▸ **Goal**:
Render every line from the one containing "Given: Go to Sampah in the sidebar" through the final line of the rows as a Markdown table with columns Index and Line, skipping blank lines.

▸ **Supplied records**:
============

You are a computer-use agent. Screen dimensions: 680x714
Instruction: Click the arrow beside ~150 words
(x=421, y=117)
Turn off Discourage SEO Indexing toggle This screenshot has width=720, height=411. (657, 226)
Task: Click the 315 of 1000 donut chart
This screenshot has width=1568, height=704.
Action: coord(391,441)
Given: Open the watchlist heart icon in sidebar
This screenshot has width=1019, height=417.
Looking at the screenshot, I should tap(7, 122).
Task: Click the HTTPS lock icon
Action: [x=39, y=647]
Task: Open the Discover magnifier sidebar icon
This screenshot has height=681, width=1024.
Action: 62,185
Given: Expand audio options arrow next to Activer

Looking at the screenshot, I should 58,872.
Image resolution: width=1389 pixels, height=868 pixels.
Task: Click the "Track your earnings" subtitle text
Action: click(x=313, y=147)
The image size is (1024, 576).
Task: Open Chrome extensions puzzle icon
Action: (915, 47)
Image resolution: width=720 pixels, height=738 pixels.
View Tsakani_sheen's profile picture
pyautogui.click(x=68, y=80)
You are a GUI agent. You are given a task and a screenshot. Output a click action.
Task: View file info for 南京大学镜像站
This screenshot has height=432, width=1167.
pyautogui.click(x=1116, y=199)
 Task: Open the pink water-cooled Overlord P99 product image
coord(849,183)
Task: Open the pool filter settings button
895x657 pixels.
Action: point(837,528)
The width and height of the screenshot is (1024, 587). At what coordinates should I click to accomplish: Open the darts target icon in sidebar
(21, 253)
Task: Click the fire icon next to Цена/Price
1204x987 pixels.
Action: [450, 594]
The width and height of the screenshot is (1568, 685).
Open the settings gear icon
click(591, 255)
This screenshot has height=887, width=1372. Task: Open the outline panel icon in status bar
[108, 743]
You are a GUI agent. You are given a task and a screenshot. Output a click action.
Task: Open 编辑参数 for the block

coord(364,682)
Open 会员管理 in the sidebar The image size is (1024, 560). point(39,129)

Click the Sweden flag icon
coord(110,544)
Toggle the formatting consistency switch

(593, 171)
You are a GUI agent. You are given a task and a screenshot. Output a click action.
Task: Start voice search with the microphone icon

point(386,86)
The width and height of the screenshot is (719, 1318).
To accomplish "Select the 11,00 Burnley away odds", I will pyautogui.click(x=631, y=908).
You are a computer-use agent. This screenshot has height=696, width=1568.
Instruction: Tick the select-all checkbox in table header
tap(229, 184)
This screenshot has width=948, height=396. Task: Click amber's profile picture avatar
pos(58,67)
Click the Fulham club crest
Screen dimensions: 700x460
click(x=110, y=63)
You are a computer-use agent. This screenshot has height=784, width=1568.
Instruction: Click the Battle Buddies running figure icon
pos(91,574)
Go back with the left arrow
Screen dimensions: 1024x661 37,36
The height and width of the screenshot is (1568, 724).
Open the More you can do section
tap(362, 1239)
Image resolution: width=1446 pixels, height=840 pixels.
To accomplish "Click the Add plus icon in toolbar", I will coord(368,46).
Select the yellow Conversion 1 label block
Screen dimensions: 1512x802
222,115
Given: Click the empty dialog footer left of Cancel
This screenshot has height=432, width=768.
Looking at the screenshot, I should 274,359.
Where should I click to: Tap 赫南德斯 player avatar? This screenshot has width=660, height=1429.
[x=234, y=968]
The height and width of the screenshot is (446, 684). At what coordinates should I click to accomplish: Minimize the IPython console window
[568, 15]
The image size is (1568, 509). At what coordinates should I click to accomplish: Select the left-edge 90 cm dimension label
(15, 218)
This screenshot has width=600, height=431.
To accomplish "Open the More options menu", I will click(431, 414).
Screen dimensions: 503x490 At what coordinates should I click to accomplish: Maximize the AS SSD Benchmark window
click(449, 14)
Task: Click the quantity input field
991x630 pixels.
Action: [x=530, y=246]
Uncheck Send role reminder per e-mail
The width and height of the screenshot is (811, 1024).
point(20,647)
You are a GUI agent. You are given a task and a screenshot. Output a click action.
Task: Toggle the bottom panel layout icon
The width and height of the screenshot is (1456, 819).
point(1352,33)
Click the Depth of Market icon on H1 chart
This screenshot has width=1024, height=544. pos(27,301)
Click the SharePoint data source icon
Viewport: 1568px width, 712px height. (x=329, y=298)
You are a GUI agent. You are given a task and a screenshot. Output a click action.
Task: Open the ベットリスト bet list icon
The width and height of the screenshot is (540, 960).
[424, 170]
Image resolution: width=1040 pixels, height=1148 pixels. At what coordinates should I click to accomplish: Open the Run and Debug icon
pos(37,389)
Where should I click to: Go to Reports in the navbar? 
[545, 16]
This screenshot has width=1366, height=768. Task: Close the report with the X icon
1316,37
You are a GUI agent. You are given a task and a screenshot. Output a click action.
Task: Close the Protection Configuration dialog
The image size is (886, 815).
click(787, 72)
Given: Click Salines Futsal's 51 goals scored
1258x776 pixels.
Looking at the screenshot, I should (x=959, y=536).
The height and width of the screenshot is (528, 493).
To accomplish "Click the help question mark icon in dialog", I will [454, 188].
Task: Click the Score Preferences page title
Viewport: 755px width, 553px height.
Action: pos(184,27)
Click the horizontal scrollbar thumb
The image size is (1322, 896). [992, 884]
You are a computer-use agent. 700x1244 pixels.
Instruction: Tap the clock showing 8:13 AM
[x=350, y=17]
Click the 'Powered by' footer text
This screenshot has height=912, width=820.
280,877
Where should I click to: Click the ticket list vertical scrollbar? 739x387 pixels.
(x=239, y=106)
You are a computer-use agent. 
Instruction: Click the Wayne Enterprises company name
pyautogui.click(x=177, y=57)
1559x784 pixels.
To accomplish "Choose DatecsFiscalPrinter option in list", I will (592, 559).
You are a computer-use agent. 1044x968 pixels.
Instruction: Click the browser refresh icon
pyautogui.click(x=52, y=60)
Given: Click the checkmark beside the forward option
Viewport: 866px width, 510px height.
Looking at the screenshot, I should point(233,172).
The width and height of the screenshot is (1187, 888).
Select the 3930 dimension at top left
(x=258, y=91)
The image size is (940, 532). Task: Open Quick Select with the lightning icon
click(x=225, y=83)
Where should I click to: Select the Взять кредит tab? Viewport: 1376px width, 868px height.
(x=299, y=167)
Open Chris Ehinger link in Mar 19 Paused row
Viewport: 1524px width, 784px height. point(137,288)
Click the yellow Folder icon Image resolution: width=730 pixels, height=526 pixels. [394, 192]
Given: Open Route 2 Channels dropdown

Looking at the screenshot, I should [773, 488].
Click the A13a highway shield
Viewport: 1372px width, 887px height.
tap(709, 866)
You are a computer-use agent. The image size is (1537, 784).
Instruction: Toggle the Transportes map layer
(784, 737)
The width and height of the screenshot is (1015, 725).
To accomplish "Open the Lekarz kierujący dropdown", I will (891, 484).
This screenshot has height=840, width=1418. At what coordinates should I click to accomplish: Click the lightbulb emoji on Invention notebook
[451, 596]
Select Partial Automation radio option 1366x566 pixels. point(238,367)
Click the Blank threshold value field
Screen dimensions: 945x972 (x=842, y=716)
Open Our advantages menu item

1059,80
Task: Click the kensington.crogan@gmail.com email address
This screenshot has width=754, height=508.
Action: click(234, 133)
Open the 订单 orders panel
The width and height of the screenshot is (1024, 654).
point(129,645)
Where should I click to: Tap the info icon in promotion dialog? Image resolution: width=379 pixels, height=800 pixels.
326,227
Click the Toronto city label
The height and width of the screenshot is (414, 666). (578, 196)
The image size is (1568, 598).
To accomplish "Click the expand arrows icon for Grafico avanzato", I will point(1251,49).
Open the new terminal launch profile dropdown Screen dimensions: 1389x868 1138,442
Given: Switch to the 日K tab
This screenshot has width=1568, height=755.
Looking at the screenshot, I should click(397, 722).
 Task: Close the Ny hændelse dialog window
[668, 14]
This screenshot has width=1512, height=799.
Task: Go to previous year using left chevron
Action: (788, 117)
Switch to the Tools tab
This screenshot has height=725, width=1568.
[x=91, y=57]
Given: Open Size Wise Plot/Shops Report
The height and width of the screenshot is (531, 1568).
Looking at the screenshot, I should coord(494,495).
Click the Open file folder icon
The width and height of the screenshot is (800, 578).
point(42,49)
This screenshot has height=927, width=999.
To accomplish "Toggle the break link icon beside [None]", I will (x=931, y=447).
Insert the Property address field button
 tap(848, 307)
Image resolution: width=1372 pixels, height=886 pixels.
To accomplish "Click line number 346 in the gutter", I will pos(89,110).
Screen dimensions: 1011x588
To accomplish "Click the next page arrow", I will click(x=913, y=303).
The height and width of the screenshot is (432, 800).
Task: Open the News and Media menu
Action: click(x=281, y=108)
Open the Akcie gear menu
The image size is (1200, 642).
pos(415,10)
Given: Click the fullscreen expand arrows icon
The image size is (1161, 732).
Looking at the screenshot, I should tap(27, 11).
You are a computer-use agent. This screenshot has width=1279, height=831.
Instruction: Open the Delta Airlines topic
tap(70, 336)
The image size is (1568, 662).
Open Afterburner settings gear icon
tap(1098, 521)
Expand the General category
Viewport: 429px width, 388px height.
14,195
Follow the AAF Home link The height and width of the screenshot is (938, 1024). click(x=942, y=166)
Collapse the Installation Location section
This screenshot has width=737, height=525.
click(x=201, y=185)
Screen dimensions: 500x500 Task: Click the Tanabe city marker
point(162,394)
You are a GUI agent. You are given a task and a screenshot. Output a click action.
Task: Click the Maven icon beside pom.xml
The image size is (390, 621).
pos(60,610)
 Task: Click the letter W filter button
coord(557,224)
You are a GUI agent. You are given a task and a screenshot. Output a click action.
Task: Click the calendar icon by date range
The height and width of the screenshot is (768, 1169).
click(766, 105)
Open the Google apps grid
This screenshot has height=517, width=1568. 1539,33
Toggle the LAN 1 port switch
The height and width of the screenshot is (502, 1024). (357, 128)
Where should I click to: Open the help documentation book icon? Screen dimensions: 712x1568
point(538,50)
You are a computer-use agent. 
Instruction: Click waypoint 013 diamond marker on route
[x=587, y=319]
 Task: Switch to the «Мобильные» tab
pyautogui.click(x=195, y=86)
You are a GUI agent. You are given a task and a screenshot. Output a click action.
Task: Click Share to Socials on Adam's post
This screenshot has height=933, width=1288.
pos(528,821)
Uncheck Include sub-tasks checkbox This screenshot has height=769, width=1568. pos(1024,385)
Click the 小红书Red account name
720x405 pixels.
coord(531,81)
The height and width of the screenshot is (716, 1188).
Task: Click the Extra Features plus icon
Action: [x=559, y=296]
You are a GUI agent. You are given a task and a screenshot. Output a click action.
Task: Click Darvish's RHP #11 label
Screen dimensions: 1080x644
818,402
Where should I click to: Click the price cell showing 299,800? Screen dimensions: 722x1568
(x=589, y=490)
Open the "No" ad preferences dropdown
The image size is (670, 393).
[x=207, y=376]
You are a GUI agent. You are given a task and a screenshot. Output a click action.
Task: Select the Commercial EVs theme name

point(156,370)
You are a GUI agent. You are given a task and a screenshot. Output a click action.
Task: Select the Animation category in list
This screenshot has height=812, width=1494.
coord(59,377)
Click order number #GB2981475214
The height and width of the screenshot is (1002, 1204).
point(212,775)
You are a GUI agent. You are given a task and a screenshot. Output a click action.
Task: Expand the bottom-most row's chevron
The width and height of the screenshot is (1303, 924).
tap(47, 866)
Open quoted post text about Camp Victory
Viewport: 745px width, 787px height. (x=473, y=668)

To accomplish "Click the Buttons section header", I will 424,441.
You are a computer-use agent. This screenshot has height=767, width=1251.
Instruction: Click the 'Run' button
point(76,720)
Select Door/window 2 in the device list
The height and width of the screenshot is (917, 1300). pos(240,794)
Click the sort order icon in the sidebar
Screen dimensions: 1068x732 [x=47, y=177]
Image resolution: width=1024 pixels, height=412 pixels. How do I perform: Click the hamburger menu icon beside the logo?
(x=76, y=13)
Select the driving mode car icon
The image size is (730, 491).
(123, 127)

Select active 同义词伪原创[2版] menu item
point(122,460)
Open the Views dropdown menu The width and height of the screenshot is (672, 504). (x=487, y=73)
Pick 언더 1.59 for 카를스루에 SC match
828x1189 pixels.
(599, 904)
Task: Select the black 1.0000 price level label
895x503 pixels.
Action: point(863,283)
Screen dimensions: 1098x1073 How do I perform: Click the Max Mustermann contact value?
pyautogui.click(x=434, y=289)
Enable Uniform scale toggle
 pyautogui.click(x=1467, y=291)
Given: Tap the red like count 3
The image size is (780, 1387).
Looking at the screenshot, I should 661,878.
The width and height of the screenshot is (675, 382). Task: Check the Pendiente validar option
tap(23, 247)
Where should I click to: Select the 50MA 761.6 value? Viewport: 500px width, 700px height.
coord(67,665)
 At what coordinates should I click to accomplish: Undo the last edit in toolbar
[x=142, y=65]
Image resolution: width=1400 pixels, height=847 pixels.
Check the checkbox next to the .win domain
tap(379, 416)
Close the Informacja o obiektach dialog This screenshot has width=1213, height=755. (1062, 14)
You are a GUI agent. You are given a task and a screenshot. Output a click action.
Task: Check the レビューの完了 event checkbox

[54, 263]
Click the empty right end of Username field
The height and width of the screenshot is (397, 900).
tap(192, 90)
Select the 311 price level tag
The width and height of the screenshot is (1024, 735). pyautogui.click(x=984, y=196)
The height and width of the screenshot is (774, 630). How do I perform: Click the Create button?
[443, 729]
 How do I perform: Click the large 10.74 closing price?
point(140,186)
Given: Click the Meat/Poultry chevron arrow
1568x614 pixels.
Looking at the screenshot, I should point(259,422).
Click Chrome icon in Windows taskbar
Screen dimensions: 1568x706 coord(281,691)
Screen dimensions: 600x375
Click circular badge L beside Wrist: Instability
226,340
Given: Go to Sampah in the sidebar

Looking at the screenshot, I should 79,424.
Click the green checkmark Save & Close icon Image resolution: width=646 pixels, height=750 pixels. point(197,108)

============

▸ **Task response**:
| Index | Line |
|---|---|
| 1 | Given: Go to Sampah in the sidebar |
| 2 | Looking at the screenshot, I should 79,424. |
| 3 | Click the green checkmark Save & Close icon Image resolution: width=646 pixels, height=750 pixels. point(197,108) |